[Medan | 27 Oktober 2025] Setelah mencetak rekor intraday di 8.351,06, Indeks Harga Saham Gabungan (IHSG) ditutup melemah tipis 0,03% ke 8.271,72 pada Jumat (24/10/2025). Koreksi terjadi akibat aksi ambil untung dan rotasi sektor dari saham konglomerat ke blue chip menjelang pekan dengan agenda ekonomi padat.
Secara mingguan, IHSG masih naik 0,8%, namun tekanan muncul dari pelemahan saham besar seperti Barito Pacific (BRPT), DCI Indonesia (DCII), dan Bumi Resources Minerals (BRMS). Saham defensif seperti Unilever dan sektor kesehatan menahan pelemahan indeks. Volume transaksi mencapai Rp22,46 triliun, menandakan minat beli asing masih cukup kuat meski investor mulai berhati-hati.
Pekan ini, pasar akan fokus pada rilis inflasi Oktober dan neraca dagang September yang dijadwalkan Senin (3/11/2025). Inflasi diperkirakan 2,65% yoy, masih dalam target Bank Indonesia, sehingga peluang pelonggaran moneter akhir tahun tetap terbuka. Neraca dagang diprediksi surplus US$5,49 miliar, menopang stabilitas eksternal dan sentimen rupiah.
Dari Amerika Serikat, perhatian tertuju pada keputusan suku bunga The Federal Reserve, Kamis (30/10/2025) dini hari waktu Indonesia. Konsensus memperkirakan suku bunga tetap di 4,25%, dengan fokus pada pernyataan Jerome Powell mengenai arah kebijakan selanjutnya. Data PCE Price Index naik 0,3% pada September atau 2,7% yoy, menunjukkan tekanan inflasi masih terjaga.
Selain itu, rilis GDP AS kuartal III yang diperkirakan tumbuh 3,8% akan menjadi indikator penting arah pasar global. Jika hasil aktual lebih kuat dari perkiraan, dolar AS berpotensi menguat dan menekan aset berisiko, termasuk pasar saham emerging market seperti Indonesia.
Dari China, rilis PMI Manufaktur Oktober akan menjadi sorotan. Konsensus menempatkan indeks di 49,8, masih di bawah ambang ekspansi.
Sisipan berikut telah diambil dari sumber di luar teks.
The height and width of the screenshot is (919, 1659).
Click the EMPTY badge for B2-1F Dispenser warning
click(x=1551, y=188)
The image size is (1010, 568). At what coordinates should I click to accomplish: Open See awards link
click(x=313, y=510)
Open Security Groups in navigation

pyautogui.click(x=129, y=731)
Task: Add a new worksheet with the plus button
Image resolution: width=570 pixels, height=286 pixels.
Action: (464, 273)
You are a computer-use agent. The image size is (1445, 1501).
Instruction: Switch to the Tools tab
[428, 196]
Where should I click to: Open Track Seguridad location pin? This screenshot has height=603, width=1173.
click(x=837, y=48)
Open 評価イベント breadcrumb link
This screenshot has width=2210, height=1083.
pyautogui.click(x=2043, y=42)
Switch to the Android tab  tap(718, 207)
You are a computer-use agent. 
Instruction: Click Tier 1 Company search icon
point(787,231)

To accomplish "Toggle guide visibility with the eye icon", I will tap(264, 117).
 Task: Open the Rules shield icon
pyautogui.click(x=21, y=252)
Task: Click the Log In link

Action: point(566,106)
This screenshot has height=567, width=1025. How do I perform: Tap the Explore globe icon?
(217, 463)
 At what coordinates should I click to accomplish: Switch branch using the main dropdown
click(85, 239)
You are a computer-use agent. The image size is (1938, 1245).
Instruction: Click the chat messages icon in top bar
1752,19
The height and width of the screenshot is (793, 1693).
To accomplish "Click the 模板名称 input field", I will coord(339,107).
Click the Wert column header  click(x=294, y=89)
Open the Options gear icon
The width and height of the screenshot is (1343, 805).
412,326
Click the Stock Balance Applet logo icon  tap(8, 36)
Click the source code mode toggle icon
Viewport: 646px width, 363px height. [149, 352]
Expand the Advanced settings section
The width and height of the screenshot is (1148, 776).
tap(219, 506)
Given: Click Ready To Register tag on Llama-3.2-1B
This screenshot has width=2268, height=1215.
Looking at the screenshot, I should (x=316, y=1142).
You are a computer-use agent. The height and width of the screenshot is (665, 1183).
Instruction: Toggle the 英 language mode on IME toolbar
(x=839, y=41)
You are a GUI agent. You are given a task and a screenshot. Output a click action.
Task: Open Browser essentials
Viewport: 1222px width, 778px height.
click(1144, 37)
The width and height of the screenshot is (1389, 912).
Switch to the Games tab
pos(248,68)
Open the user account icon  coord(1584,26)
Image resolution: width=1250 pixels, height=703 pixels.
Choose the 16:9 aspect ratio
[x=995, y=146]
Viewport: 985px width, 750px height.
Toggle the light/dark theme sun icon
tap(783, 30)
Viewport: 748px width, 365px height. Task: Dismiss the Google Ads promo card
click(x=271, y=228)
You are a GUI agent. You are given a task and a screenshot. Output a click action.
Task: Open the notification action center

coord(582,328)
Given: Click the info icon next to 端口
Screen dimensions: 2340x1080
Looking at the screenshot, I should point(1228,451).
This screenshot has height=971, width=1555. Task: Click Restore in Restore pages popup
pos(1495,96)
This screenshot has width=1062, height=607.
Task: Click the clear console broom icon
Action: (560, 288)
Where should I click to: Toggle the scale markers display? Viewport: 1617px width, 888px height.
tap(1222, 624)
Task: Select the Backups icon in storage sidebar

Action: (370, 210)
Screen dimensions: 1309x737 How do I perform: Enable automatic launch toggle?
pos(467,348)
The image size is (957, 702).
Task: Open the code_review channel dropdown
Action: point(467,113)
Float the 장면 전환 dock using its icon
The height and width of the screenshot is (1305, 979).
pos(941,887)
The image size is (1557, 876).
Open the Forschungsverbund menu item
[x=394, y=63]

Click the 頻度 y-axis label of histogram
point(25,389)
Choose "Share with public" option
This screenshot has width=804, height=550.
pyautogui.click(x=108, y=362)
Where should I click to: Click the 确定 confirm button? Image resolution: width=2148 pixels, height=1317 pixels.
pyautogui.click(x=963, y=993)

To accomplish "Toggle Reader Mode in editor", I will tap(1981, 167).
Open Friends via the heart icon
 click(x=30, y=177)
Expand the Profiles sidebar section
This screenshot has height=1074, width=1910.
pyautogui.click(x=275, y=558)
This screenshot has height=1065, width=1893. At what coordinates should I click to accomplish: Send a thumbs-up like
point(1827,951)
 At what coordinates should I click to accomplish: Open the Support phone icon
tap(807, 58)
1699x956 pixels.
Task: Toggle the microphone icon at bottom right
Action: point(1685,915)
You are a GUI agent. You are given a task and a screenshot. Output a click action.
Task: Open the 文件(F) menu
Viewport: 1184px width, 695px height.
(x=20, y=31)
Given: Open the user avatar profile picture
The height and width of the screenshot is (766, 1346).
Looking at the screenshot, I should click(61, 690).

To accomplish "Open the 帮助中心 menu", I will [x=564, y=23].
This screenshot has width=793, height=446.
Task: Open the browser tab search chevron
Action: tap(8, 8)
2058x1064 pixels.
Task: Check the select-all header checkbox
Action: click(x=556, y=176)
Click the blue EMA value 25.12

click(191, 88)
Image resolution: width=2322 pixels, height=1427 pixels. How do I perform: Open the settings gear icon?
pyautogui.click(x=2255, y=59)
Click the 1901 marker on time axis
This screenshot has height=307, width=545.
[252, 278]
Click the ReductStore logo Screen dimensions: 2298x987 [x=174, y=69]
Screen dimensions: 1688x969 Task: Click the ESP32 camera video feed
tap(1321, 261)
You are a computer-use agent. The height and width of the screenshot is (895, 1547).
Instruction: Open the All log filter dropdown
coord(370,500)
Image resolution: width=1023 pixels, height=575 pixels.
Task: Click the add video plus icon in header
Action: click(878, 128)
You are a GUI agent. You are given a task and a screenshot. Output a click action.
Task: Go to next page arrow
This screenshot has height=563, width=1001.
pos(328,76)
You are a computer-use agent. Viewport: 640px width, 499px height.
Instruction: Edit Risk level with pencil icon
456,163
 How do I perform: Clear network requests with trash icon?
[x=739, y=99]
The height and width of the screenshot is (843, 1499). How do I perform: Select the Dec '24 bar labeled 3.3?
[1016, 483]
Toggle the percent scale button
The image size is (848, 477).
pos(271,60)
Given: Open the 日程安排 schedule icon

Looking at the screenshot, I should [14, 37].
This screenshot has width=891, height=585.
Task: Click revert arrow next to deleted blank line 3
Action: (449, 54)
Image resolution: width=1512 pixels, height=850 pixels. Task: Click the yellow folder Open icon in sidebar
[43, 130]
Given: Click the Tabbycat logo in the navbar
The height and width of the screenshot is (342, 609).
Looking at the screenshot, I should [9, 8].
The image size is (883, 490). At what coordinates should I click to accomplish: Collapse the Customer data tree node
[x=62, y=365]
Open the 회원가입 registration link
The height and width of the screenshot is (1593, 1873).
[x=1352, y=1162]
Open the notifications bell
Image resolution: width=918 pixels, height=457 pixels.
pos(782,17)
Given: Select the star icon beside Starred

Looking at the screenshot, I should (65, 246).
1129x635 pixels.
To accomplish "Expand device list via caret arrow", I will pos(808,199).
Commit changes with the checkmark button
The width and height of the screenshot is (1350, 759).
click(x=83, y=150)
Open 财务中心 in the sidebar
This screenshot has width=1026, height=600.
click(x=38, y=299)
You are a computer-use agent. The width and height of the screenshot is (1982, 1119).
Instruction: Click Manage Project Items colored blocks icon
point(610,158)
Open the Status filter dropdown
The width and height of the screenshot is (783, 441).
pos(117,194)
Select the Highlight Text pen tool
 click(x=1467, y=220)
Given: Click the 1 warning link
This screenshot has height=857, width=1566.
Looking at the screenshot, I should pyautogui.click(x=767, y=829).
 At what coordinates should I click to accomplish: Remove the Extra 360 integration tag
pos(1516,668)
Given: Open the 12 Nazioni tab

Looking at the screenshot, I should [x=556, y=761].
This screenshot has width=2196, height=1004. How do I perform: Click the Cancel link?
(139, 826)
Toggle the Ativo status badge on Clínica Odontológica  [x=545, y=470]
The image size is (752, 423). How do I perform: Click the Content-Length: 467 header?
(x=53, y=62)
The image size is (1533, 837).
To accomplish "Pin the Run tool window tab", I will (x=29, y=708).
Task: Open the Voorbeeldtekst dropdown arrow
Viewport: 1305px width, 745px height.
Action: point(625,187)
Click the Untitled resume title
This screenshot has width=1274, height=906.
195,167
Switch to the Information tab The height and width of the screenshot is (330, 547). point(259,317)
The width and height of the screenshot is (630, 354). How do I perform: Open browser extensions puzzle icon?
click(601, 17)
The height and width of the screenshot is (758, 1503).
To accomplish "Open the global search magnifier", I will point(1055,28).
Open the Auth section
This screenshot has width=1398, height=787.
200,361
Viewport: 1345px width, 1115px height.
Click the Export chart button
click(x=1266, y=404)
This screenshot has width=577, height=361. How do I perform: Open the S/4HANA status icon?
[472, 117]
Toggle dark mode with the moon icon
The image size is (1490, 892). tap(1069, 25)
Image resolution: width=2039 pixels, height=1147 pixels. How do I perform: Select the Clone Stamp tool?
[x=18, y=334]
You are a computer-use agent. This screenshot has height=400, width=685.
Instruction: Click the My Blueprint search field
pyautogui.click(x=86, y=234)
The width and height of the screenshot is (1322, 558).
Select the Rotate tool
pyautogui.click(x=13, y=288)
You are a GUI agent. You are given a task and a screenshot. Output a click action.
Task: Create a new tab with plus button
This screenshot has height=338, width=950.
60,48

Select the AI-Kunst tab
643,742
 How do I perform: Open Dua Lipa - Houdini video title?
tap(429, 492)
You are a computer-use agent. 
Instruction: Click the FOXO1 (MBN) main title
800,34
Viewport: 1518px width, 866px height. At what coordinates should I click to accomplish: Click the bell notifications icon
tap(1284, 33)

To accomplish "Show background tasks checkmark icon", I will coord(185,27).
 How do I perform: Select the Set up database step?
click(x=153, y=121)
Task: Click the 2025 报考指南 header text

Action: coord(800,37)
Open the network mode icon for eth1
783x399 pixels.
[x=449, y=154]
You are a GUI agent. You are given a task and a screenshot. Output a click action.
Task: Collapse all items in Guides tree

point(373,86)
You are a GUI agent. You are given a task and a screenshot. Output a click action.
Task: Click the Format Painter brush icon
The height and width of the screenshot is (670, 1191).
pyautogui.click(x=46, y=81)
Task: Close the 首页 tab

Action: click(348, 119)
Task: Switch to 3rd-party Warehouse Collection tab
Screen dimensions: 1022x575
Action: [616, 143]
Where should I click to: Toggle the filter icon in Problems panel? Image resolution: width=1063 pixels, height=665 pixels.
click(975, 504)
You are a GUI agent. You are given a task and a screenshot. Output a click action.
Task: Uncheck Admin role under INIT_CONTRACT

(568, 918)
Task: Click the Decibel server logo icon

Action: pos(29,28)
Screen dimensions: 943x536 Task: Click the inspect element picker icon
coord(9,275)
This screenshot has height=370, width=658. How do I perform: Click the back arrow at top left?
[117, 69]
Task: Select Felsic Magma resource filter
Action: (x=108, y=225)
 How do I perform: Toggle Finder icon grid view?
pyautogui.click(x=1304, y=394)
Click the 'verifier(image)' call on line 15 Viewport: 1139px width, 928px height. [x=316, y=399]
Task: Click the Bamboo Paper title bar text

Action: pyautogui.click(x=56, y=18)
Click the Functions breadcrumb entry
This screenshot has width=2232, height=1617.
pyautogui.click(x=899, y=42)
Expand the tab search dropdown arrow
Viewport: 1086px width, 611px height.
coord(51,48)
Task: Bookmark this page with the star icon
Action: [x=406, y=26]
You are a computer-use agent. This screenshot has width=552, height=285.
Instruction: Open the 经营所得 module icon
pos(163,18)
Jika tetap kontraktif, hal ini bisa membebani saham komoditas dan sektor yang bergantung pada ekspor ke China.
Secara teknikal, IHSG diperkirakan menguji area support 8.200 dengan peluang rebound jika aliran dana asing tetap positif menjelang periode window dressing. Arah suku bunga global dan data ekonomi utama akan menjadi penentu utama volatilitas pasar pekan ini.